Member of the Council of the Northwest Territories for Qu'Appelle
- In office 14 October 1886 – 30 June 1888
- Preceded by: Thomas Wesley Jackson
- Succeeded by: William Sutherland

Personal details
- Born: 11 August 1834 Port Glasgow, Scotland
- Died: 22 September 1897 (aged 63) Indian Head, North West Territories
- Party: Independent
- Occupation: merchant, postmaster

= Robert Crawford (Canadian politician) =

Canadian politician

Robert Crawford (11 August 1834 – 22 September 1897) was a Scottish-born Canadian politician. He served on the 1st Council of the Northwest Territories for Qu'Appelle from 1886 to 1888.
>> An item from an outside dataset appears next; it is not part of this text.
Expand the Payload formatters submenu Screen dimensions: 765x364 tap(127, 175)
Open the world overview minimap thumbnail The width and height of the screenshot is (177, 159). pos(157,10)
Crawford was born in Port Glasgow, the son of Andrew Crawford. After receiving his education at Greenock, he came to Canada in 1849. He initially farmed at the Island of Montreal, but would later gain employment with the Hudson's Bay Company as a clerk in 1854. He earned a commission in 1867 as Chief Trader at Lindsay, Ontario, then worked as Chief Trader or Factor at Nipigon, Ontario, Red Rock, Ontario and Fort Chimo until 1877 when he retired. He moved to Brockville, Ontario where he lived until 1882, when he moved west to Indian Head, North West Territories. At Indian Head he operated a general store, Crawford & Robinson. He married Elizabeth Miles, the daughter of Robert Seaborn Miles, a fellow Hudson's Bay Company employee, in August 1863. He resided at Indian Head where he operated his store and was also the postmaster. During the 1885 North-West Rebellion, he was Paymaster to the Commissariat and Transport Service.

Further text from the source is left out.